Content starts
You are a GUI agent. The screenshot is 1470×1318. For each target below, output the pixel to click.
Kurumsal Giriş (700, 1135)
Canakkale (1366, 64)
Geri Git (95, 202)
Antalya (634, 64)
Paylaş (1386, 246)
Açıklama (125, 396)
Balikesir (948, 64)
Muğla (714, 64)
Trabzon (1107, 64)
Content ends
Nothing but the lines from the one with "Geri Git (95, 202)" through the final line of the data above should be output, exactly as written.

Geri Git (95, 202)
Antalya (634, 64)
Paylaş (1386, 246)
Açıklama (125, 396)
Balikesir (948, 64)
Muğla (714, 64)
Trabzon (1107, 64)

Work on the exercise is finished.